Virtues of a Medical Biller

medical biller virtues

By virtue, medical billers and coders are privy when it comes to handling sensitive health information that’s why all persons dealing with them should know by heart the importance of HIPAA and live to its standards. In this generation wherein information can be sold and used illegally, malicious intentions are just lurking around the corner waiting for the right time when they can grab a hold of this information and use them to their advantage. When a person signs his name under HIPAA, the responsibility is to protect the patients from harm by simply keeping their records safe but what if the harm comes from within that organization? What if it is an inside job and a person leaks out the information somewhere or someone else? Ethical violation issues in medical billing are not limited to stealing information. It can go simply as misdiagnosing and upcoding the patient’s health status so that bigger claims can be covered. Here are reminders for a medical biller to keep his mind in the moral lane.

Be Honest.

All billable procedures are included in the abstract and are extracted from the medical record. All of the procedures submitted must be included in the medical record as it will serve as hard proof of everything a biller or a coder prepared. Resist the urge to put something that is not there or not documented by medical necessity. Unbundling codes so that each will have a different reimbursement is a no-no. Procedural code should be exactly as the procedure was performed and not something that sounds like it. It is imperative to be objective in coding these things and avoid having personal input on them.

Be Accountable.

A medical biller should take responsibility for the task assigned to him. The steps of the entire revenue cycle management should be seen moving and any delay should be taken with an initiative to inquire at which part is the flow obstructed. If a coder or a biller works in a department for each step of the coding process, clarifications should be asked as to how much wiggle room he can facilitate. Be a team player and always look at the bigger picture which is the revenue for the client.

Bundle Correctly.

Bundling is a payment structure in which different healthcare providers who are treating you for the same or related conditions are paid an overall sum for taking care of your condition rather than being paid for each individual treatment, test, or procedure (Payment bundling – Glossary | Bundled codes are considered incidental to another billable procedure. The practitioner usually fully documents the procedures but there are some procedures that aren’t supposed to be billed separately. The key is to know which procedures are bundled and which ones aren’t. Checking NCCI edits is advised if a coder is not sure about this. If the procedures are considered incidental, they will be included in the bundling edits.

Checking for Errors.

Whether transcription or omission errors, the biller/coder is responsible for bringing them up to the physician’s attention for double checking. Sometimes these errors may range from simple misspelled names to wrong coding in the abstract. Either way, they can cause delays in claims reimbursements and could affect the financial returns to the client.

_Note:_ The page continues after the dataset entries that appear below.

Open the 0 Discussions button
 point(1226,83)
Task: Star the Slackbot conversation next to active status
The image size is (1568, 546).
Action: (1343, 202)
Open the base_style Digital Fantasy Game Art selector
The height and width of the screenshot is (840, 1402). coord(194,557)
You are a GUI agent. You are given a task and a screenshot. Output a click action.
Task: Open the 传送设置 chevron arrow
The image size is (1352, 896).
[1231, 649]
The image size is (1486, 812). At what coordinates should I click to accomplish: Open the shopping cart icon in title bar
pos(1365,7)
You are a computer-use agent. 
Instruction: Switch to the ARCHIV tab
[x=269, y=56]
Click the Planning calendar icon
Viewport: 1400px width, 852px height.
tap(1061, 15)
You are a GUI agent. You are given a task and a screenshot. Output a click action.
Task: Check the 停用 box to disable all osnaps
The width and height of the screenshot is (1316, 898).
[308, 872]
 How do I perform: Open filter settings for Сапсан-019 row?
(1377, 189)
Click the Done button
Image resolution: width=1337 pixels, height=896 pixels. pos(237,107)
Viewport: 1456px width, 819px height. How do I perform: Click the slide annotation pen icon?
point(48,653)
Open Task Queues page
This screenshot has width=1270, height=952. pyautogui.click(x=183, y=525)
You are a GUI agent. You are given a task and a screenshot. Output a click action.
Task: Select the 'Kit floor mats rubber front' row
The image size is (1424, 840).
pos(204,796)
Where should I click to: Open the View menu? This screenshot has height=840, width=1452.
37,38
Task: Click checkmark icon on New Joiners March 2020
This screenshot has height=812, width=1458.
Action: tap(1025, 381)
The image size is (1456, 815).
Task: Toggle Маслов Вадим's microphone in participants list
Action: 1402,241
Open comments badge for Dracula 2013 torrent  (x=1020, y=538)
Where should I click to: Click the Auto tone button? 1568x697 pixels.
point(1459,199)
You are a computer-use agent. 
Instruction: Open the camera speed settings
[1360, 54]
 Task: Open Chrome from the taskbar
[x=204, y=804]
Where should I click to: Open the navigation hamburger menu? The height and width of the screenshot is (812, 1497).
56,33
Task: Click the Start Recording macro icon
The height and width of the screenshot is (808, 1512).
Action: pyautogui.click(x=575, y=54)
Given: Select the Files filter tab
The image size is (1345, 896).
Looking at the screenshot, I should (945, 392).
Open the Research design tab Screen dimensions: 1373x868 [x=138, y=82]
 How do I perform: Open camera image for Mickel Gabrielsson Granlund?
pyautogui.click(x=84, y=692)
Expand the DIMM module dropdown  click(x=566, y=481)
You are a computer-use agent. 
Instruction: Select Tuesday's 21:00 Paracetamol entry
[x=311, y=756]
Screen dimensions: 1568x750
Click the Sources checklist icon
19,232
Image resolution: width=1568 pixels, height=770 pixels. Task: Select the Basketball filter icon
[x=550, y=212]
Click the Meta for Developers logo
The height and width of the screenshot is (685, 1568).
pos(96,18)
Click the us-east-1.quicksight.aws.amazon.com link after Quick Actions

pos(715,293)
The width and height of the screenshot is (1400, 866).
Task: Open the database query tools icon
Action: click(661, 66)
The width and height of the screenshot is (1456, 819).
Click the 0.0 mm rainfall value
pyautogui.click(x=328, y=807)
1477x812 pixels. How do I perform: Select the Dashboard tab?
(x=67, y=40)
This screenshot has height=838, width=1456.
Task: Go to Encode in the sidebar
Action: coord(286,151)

Paying too much or too little by the payer’s end can be inquired immediately. They are open to talking about these types of disputes which can be remedied. Paying too much, though favorable to the client, doesn’t seem right and should be brought up also. Internal auditing of these things is necessary and will always make a good impression if the biller/coder will show honesty rather than get caught by the payer themselves. Doing so reinforces your integrity with the payer and also averts potential interest payments that may be obligated when the payer finds the error and asks for reimbursement.

Out of Network Penalties and Authorization.

As a biller/coder, the patients should be protected from these out-of-network penalties. This is usually screened at the beginning of every encounter and the front desk should advise the patient of the coverage of his insurance. It is right to assume that most patients are no experts when it comes to their insurance coverages and when a provider treats a patient outside his network, the patient will either face high penalty deductibles or high co-insurance liabilities. A patient is lucky if his plan even considers these out-of-network coverages at all because if not, the patient will shoulder the entire cost of his treatment.

To protect patients from this scenario, office policies should define how out-of-network patients are to be billed. Whenever possible, the biller/coder should verify patient benefits prior to any encounter and explain to the patient the provider’s expectations regarding copayments, deductibles, and co-insurance responsibilities.


The coder has access to both the patient’s clinical information and his or her personal demographic information, such as Social Security number, date of birth, address, etc. It is just right to guard this information as he would his own, not only because of the threat of identity theft but also because of the ramifications of violating the Health Insurance Portability and Accountability Act (HIPAA).